%%

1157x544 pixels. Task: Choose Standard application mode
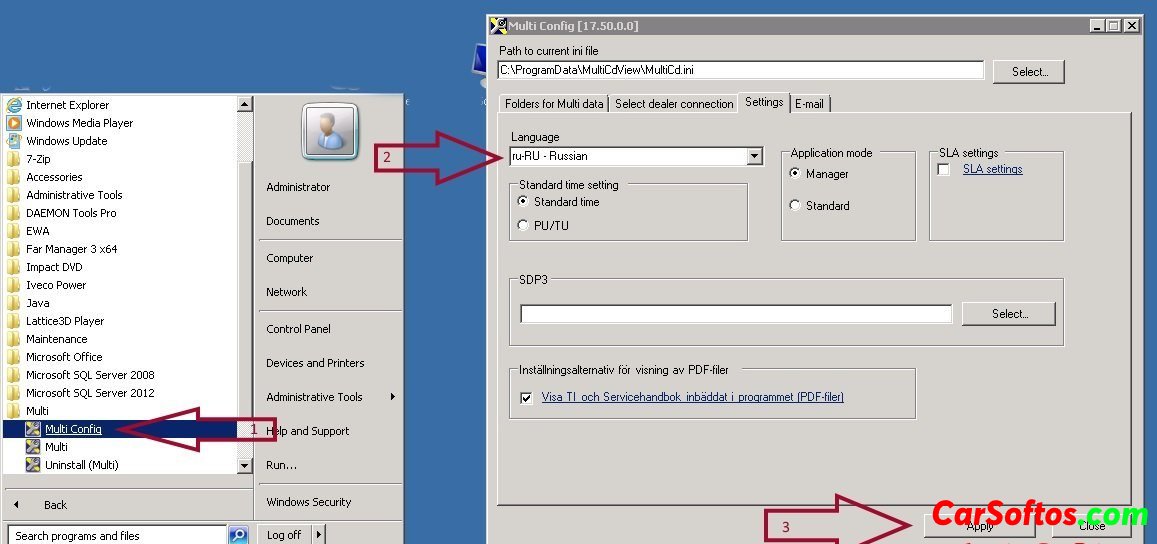click(795, 206)
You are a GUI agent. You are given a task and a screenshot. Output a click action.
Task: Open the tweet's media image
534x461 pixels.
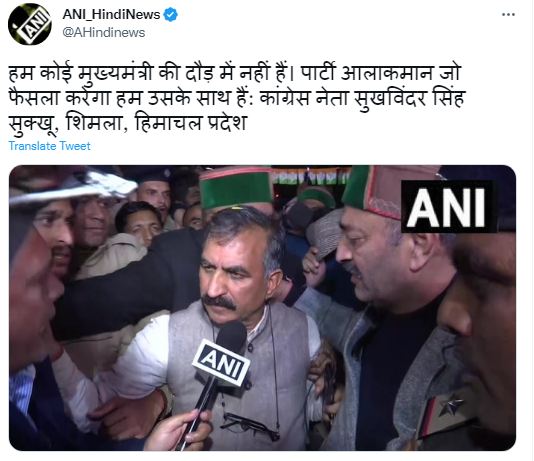262,308
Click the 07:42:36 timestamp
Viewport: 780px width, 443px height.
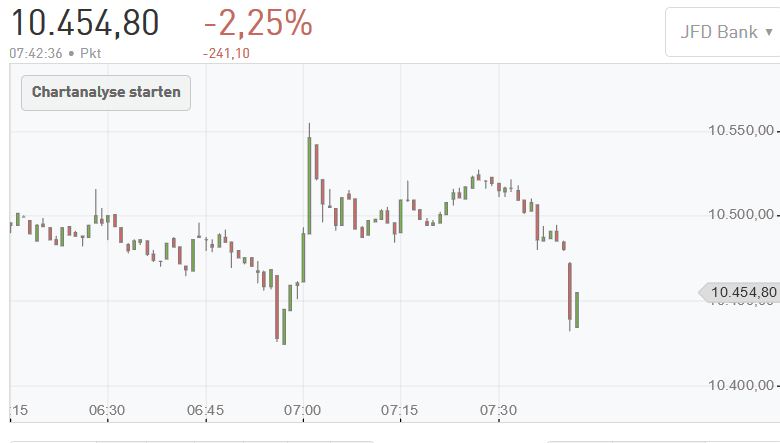click(35, 53)
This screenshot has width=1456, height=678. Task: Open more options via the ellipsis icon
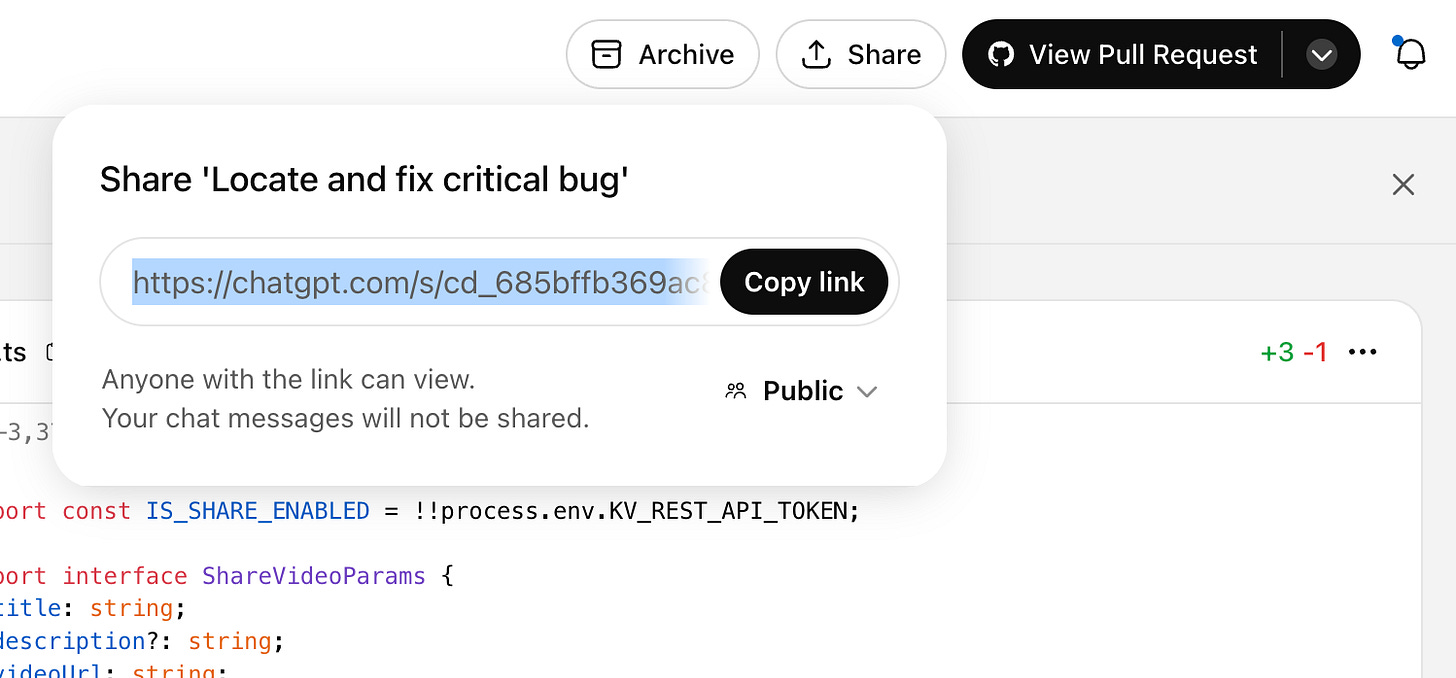pos(1363,351)
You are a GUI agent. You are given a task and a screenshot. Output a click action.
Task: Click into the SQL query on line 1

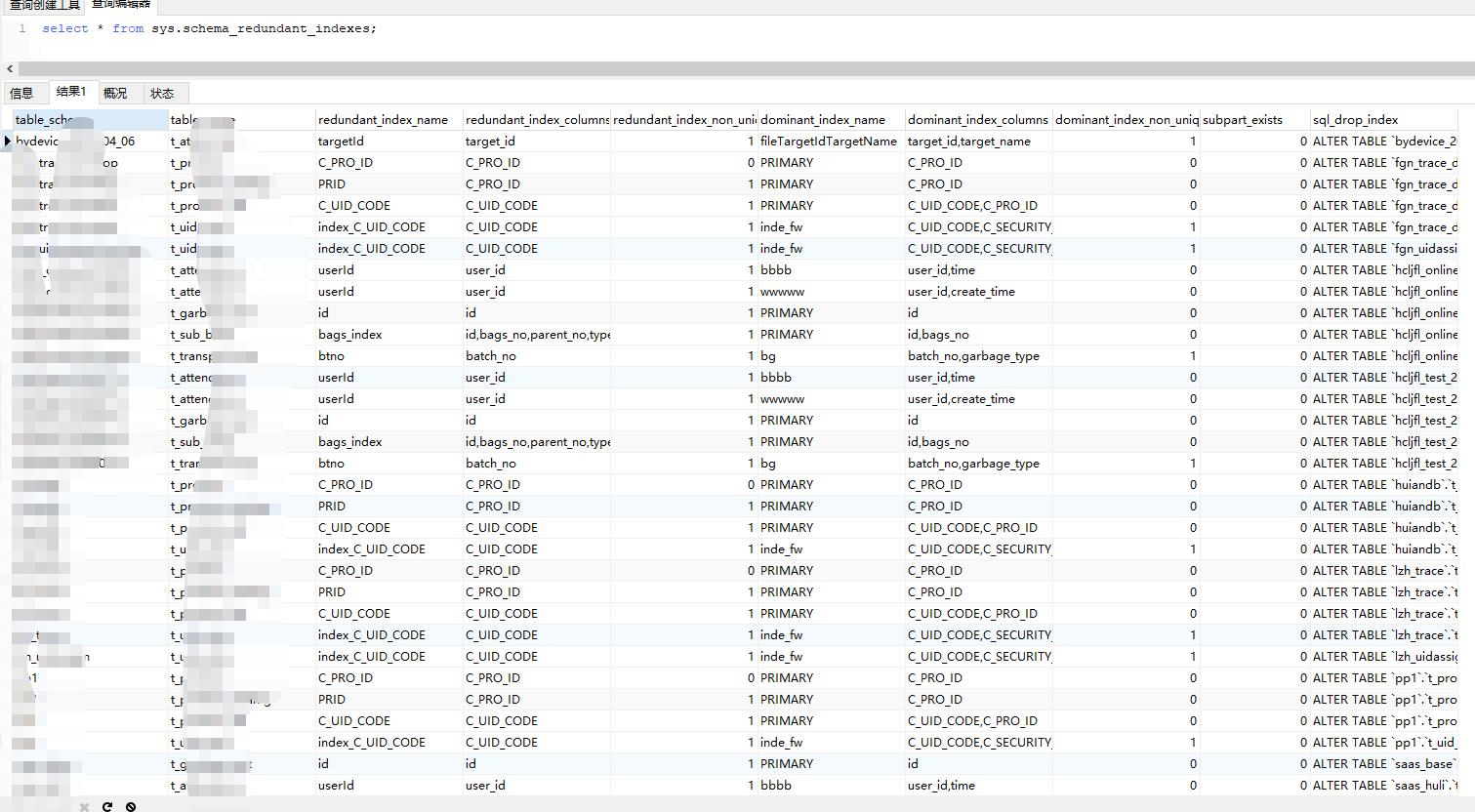[195, 28]
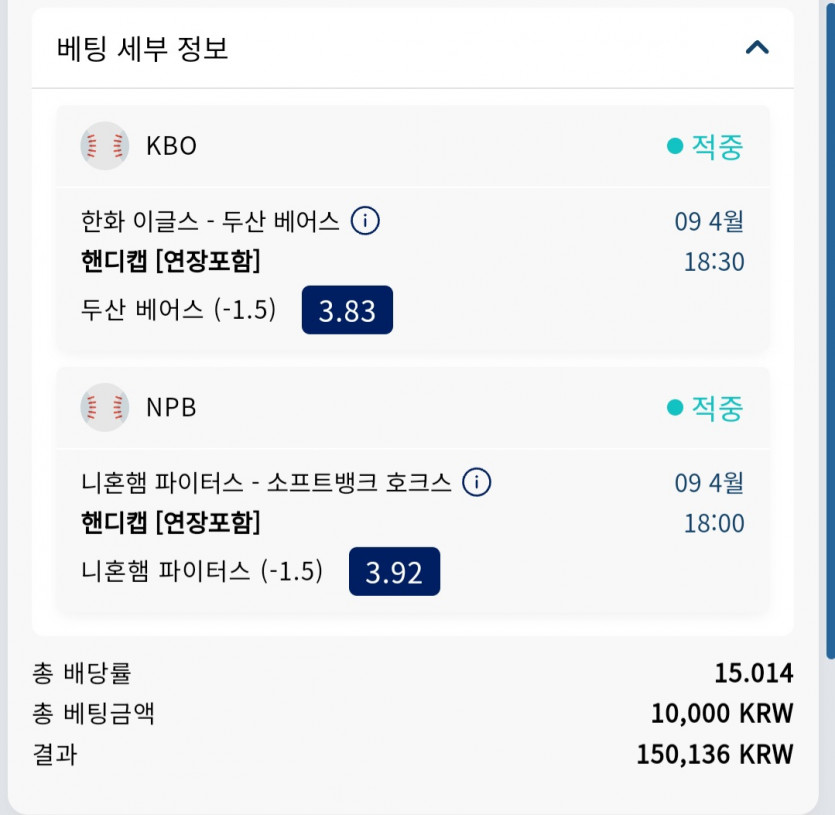Viewport: 835px width, 815px height.
Task: Click the NPB league label
Action: click(171, 407)
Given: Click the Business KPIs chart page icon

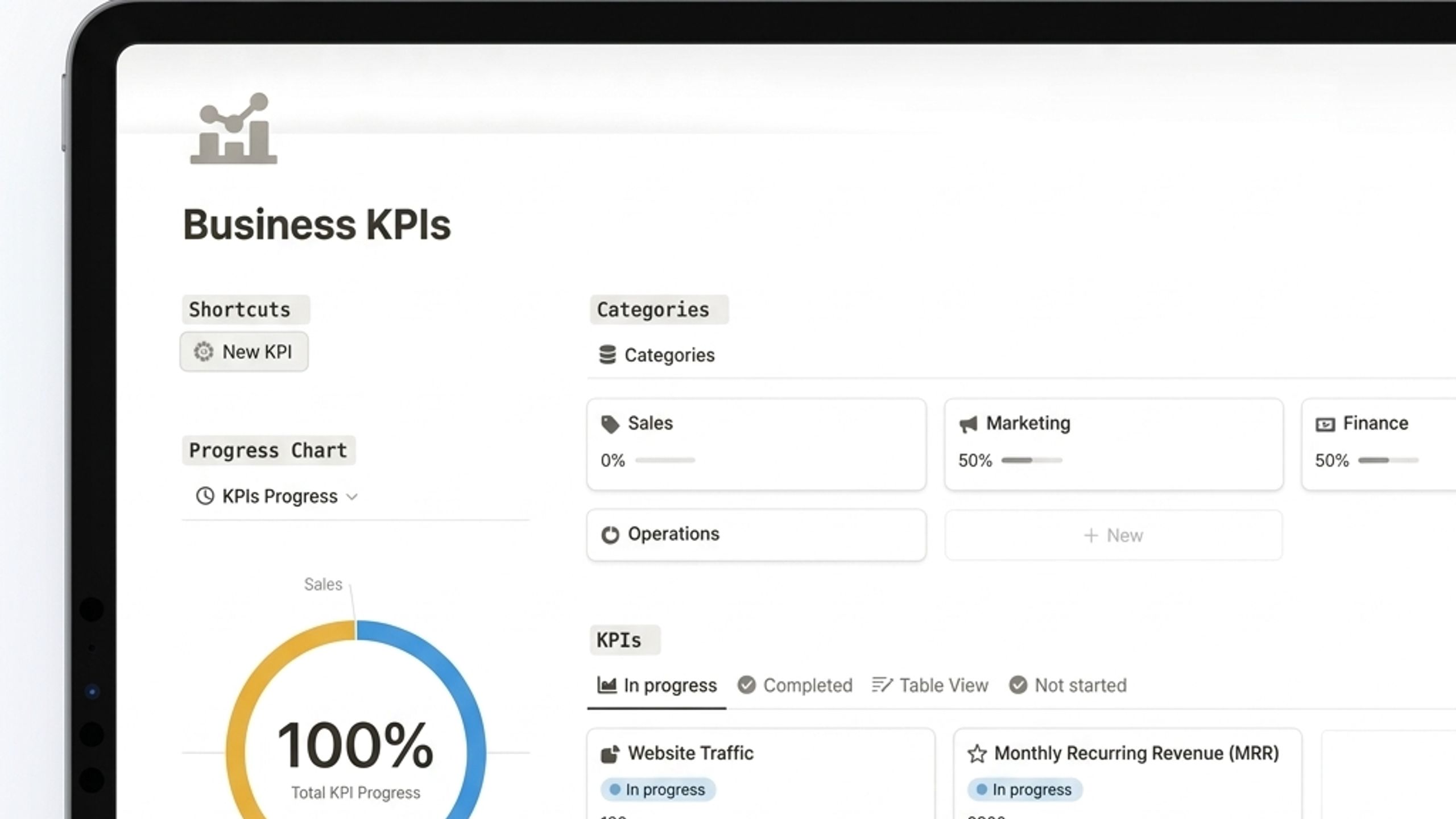Looking at the screenshot, I should point(233,129).
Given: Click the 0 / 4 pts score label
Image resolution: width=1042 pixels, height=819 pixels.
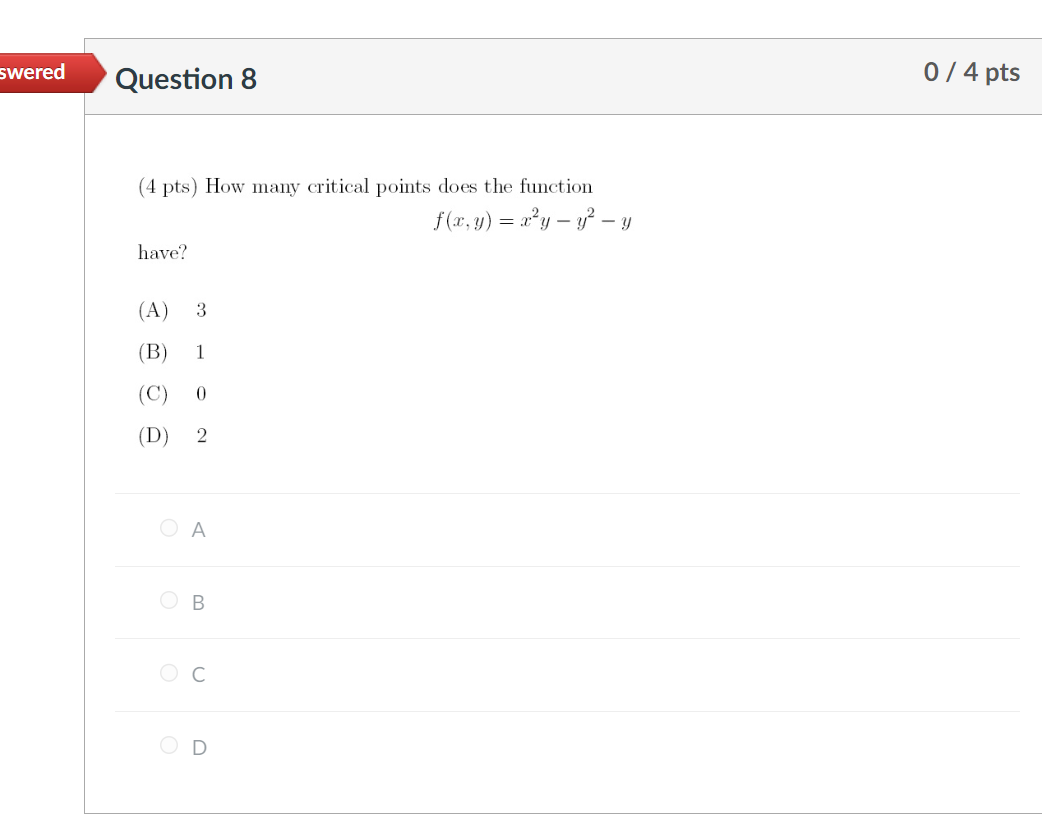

%%

Exercise instructions – Each entry, word for word, belongs in your answer; each picture does not.

Exercise output –
1157x544 pixels. Task: Choose Standard application mode
click(795, 206)
You are a GUI agent. You are given a task and a screenshot. Output a click action.
Task: Open the tweet's media image
534x461 pixels.
262,308
Click the 07:42:36 timestamp
Viewport: 780px width, 443px height.
click(35, 53)
This screenshot has width=1456, height=678. Task: Open more options via the ellipsis icon
pos(1363,351)
You are a GUI agent. You are given a task and a screenshot. Output a click action.
Task: Click into the SQL query on line 1

[195, 28]
Viewport: 835px width, 815px height.
Task: Click the NPB league label
Action: click(171, 407)
Given: Click the Business KPIs chart page icon

Looking at the screenshot, I should point(233,129).
Given: Click the 0 / 4 pts score label
Image resolution: width=1042 pixels, height=819 pixels.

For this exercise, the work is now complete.